#### What is required
Copy the following lines word for word, beginning at the line that contains "Click the green Opgewekt legend swatch" and ending after the line that contains "Looking at the screenshot, I should point(600,175).".

(Item coordinate data)
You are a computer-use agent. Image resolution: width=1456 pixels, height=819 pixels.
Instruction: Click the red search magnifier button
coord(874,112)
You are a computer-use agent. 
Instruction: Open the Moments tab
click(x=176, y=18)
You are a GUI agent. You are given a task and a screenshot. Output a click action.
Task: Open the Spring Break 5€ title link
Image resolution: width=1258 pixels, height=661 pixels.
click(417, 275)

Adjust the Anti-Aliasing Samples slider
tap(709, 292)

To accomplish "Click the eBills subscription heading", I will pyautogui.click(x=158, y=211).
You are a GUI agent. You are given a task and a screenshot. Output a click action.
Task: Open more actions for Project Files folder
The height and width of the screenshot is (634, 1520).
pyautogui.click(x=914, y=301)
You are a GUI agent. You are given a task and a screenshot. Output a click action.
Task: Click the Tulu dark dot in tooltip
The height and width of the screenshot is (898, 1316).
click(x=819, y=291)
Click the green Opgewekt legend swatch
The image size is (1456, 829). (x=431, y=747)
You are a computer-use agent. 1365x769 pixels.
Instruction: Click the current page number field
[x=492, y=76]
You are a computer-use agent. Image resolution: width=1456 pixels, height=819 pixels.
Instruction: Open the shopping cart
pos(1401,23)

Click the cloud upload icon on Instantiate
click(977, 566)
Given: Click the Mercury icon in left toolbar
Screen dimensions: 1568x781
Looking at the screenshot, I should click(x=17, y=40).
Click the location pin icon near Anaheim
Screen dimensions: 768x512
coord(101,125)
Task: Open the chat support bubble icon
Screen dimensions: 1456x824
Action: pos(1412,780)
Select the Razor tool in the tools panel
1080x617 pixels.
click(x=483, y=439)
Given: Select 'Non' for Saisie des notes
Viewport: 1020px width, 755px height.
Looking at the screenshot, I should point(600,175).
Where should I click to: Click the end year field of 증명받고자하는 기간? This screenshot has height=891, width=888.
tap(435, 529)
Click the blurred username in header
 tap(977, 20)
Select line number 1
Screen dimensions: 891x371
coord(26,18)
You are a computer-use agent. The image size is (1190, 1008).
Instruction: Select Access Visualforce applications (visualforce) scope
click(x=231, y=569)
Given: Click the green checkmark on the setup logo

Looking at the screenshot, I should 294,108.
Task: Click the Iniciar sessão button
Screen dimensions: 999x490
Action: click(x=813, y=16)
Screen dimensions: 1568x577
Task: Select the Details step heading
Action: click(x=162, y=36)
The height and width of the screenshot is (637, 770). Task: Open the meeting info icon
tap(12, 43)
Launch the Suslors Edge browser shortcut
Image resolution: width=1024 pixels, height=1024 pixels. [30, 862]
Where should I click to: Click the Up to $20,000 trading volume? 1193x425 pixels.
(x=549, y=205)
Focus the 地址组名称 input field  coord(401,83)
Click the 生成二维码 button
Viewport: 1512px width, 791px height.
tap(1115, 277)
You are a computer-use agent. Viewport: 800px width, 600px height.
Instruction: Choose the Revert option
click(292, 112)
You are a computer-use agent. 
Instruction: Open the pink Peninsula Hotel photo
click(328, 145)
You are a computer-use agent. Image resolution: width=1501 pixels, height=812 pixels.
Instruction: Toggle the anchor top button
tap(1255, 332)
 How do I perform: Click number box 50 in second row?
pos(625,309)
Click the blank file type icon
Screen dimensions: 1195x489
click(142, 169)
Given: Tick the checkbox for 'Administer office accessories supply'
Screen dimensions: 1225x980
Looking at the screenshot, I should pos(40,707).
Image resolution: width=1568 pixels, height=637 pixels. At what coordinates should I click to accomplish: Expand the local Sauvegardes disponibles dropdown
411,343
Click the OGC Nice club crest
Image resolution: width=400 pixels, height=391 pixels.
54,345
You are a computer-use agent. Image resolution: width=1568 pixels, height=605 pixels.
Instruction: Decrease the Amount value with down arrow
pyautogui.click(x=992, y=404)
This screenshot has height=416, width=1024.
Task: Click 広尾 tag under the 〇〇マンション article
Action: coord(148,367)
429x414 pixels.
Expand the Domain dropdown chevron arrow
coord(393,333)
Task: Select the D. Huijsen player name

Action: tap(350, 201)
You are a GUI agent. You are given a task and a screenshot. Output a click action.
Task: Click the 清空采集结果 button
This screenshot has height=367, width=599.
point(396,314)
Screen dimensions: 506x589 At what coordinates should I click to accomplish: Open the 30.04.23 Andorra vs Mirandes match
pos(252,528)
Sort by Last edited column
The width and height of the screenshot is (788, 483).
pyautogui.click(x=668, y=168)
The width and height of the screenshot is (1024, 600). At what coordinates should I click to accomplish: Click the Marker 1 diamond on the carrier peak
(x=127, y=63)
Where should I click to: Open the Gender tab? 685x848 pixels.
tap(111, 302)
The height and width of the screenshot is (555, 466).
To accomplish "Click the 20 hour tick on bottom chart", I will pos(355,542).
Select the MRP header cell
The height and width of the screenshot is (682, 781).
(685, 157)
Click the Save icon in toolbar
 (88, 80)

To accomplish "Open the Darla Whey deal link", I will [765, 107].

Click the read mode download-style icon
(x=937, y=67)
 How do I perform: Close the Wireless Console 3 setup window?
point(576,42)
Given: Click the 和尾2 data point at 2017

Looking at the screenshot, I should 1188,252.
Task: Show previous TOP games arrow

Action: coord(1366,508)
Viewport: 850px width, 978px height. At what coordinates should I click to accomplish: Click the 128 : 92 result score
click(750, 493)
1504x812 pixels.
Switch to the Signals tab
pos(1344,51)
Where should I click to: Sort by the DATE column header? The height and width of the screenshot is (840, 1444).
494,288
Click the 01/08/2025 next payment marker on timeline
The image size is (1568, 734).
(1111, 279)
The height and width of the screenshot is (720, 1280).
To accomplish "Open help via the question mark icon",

#### Response to the task
Click the green Opgewekt legend swatch
The image size is (1456, 829). (x=431, y=747)
You are a computer-use agent. 1365x769 pixels.
Instruction: Click the current page number field
[x=492, y=76]
You are a computer-use agent. Image resolution: width=1456 pixels, height=819 pixels.
Instruction: Open the shopping cart
pos(1401,23)

Click the cloud upload icon on Instantiate
click(977, 566)
Given: Click the Mercury icon in left toolbar
Screen dimensions: 1568x781
Looking at the screenshot, I should click(x=17, y=40).
Click the location pin icon near Anaheim
Screen dimensions: 768x512
coord(101,125)
Task: Open the chat support bubble icon
Screen dimensions: 1456x824
Action: pos(1412,780)
Select the Razor tool in the tools panel
1080x617 pixels.
click(x=483, y=439)
Given: Select 'Non' for Saisie des notes
Viewport: 1020px width, 755px height.
Looking at the screenshot, I should point(600,175).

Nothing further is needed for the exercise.